Checking executor health from the kernel

To trigger an executor health check from within the running kernel (rather than from the CLI), send a POST request directly:
curl -X POST http://127.0.0.1:7788/api/executors/check \
  -H "Content-Type: application/json" \
  -d '{"name": "rt"}'
The kernel calls the executor’s /health and /capabilities endpoints and returns a structured result. This is the same check the worker performs before dispatching a step.

Common investigation patterns

Missing events between nodes

If you expect events from a remote node but they are not appearing in the local SEL, check the backfill cursor state in the diagnostics log:
curl 'http://127.0.0.1:7788/api/diagnostics?component=backfill&limit=50' | jq '.diagnostics'
Look for backfill events where phase is request but there is no corresponding response, or where error payloads appear. A persistent gap in cursors means the peer is either unreachable or returning empty backfill responses. Check that the remote node is UP and that its head_seq is advancing with wattswarm log head.

Slow finalization

If tasks are taking longer than expected to finalize, check the resolution path breakdown in the run result:
curl 'http://127.0.0.1:7788/api/run/result?run_id=<run-id>' | jq '.result.aggregation.resolution_paths'
The resolution_paths field shows which aggregation steps were taken (e.g. TIE, REEXPLORE, STOCHASTIC). Cross-reference with aggregation.null_resolution to see if null paths were triggered. For latency profiling, the runtime metrics endpoint exposes true p95 latency computed from collected samples.

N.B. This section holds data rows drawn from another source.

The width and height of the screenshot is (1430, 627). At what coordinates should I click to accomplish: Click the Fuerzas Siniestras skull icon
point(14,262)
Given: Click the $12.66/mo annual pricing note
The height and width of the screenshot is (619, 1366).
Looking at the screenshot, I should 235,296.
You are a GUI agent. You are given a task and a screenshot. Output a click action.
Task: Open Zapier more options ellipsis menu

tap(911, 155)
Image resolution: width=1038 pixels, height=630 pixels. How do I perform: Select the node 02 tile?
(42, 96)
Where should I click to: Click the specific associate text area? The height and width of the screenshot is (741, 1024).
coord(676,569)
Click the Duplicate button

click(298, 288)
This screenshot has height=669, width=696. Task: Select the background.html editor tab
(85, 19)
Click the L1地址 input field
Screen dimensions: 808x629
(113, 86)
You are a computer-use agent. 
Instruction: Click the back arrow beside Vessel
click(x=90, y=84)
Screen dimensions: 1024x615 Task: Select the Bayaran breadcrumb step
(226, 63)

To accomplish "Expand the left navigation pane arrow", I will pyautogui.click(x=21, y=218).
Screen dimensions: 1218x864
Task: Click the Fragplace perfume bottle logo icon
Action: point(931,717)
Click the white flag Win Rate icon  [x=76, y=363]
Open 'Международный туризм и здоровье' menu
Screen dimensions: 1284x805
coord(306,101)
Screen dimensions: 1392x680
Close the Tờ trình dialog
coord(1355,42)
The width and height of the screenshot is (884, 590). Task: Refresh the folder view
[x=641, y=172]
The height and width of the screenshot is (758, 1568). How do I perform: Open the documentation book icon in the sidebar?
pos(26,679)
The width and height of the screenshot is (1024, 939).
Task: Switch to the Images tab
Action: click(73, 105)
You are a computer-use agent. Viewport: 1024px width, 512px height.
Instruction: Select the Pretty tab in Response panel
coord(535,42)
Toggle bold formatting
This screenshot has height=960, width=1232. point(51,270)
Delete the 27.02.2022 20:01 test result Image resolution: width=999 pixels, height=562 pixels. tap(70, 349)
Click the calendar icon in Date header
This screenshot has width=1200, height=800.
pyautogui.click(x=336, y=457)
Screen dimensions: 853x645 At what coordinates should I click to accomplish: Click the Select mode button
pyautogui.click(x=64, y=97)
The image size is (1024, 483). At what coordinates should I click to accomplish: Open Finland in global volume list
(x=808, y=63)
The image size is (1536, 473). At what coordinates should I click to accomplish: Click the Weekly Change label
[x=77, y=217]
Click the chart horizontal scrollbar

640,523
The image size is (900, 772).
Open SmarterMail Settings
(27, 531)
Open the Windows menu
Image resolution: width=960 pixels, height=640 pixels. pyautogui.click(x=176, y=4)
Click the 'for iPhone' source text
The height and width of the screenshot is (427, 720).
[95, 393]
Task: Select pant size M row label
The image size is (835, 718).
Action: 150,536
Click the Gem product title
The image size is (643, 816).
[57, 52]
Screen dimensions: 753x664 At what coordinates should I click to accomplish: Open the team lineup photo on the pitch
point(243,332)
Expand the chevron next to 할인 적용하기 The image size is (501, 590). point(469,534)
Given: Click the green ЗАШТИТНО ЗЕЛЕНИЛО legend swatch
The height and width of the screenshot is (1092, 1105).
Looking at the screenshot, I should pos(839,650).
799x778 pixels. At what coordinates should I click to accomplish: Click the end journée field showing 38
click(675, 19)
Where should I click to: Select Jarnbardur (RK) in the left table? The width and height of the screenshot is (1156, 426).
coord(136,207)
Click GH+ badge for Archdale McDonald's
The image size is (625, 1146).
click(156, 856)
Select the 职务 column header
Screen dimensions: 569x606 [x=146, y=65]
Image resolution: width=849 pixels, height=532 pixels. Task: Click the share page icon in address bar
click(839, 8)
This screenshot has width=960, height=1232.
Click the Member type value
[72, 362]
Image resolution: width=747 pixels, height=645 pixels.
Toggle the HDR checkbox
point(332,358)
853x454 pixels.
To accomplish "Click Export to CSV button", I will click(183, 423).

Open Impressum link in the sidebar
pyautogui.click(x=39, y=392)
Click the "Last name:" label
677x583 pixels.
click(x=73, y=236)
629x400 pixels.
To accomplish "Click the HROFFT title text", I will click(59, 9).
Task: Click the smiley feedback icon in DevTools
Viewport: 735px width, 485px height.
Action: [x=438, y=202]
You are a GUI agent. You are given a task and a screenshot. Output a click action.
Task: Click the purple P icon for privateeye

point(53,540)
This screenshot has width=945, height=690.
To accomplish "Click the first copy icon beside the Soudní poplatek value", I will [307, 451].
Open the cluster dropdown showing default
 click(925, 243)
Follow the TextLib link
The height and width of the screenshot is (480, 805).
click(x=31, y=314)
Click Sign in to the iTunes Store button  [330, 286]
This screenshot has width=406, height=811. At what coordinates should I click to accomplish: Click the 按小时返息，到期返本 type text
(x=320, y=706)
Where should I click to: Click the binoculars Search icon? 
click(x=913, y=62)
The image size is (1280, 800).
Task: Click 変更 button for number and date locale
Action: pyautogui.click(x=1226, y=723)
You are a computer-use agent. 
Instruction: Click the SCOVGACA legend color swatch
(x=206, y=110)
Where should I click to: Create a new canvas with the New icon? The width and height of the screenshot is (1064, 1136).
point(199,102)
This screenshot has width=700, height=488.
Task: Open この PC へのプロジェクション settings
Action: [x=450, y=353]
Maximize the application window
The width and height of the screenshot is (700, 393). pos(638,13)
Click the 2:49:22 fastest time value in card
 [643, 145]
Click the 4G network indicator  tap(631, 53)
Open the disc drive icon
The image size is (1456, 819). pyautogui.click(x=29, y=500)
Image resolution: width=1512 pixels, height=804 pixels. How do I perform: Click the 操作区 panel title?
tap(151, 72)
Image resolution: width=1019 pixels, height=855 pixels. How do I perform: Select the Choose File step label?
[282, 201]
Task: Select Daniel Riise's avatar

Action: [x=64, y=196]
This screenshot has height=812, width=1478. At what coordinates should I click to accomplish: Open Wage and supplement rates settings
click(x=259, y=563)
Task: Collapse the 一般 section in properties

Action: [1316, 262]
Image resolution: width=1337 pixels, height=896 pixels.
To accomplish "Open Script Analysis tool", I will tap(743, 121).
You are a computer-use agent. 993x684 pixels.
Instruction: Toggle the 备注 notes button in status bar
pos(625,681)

Sync issues after reconnect

If a node reconnects after a partition and events are still missing, look for gossip backfill events with error payloads in the diagnostics log:
curl 'http://127.0.0.1:7788/api/diagnostics?component=gossip&level=error' | jq '.diagnostics'
Backfill is lane-aware and persists cursor state across reconnects, so a successfully reconnected peer should resume from where it left off. Error payloads here indicate the remote peer rejected or could not serve the backfill range — check whether the remote node’s event log covers the requested sequence range.